High-Yield Pigmented Rice Varieties Through CRISPR Gene Editing
Plant Science Research

High-Yield Pigmented Rice Varieties Through CRISPR Gene Editing

Researchers led by Sedeek et al. have made significant strides in understanding and enhancing pigmented rice varieties, according to a study published in 2023. Pigmented rice, known for its rich nutrient content, has traditionally been limited by long life cycles and lower productivity than other rice varieties. However, the team’s innovative use of CRISPR-Cas9 gene editing could present a breakthrough in cultivating these nutrient-dense crops.
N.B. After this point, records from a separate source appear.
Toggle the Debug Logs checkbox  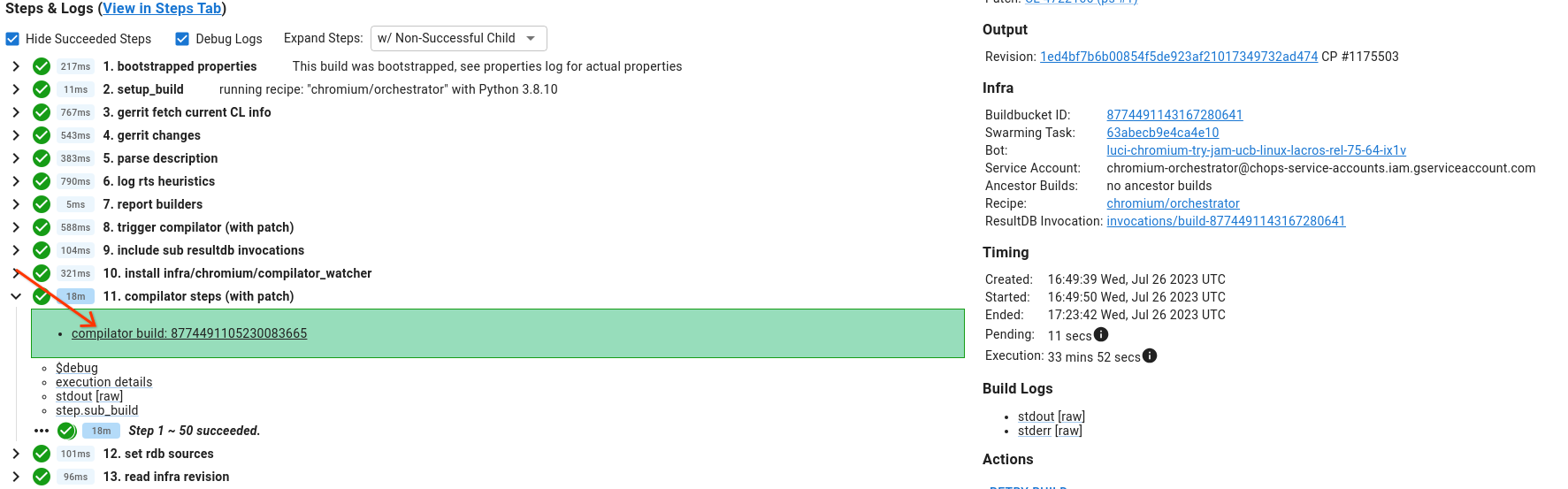point(182,39)
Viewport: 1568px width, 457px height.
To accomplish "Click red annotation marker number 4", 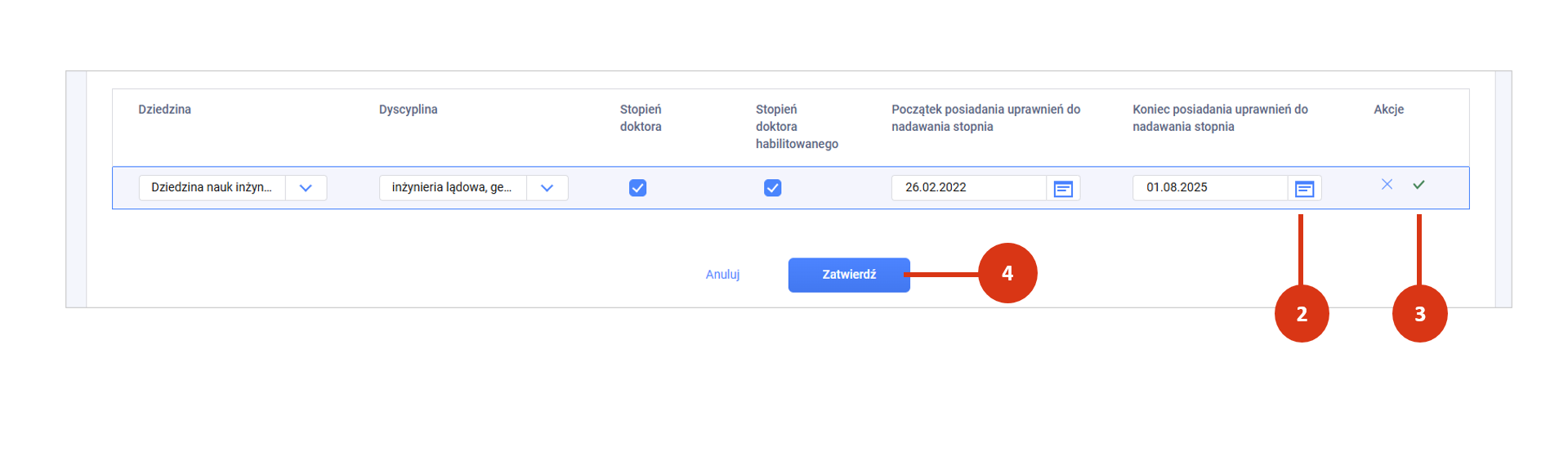I will coord(1007,273).
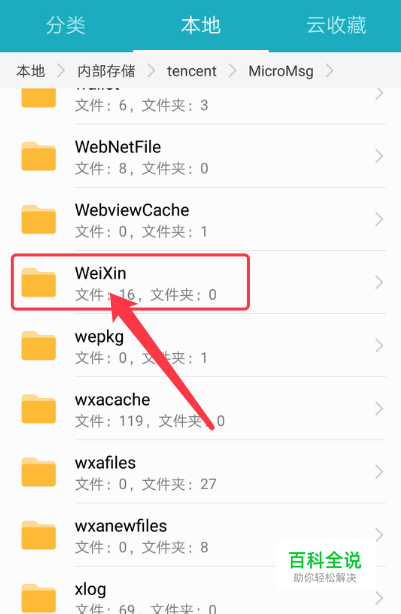Screen dimensions: 401x614
Task: Go to tencent in breadcrumb path
Action: pos(191,71)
In their study, the researchers generated genome assemblies of five pigmented rice varieties and analyzed the genetic variation among 51 such varieties by resequencing an additional 46 varieties. Phylogenetic analyses, which study the evolutionary relationships between species, divided these varieties into four distinct groups: Geng-japonica, Xian-indica, circum-Aus, and circum-Basmati.

The study made significant strides in understanding the nutrient content of pigmented rice. Metabolomics and ionomics profiling – technologies used to study a biological sample’s small molecules and ion composition – revealed that black rice varieties are rich in secondary aromatic metabolites. These compounds, derived from the plant’s metabolism, often have beneficial health properties, bolstering the nutritional value of black rice.

The researchers then applied the revolutionary gene-editing tool CRISPR-Cas9 to create an early maturing, high-yield variety of black Indonesian rice called Cempo Ireng. By knocking out three flowering time repressors (Hd2, Hd4, and Hd5), the team was able to develop a variety that matures earlier and has a shorter stature, making it more productive and easier to cultivate.

This successful application of CRISPR-Cas9 technology to pigmented rice varieties provides a powerful new tool for crop scientists looking to improve rice productivity and nutritional content. It also offers a versatile platform for future crop enhancement strategies in other species, potentially leading to more sustainable and nutritious agricultural practices.

The research by Sedeek et al. represents a multi-omics resource that contributes significantly to our understanding of Asian pigmented rice. This work, paving the way for further developments in crop science, could be instrumental in improving global food security and advancing sustainable agriculture practices.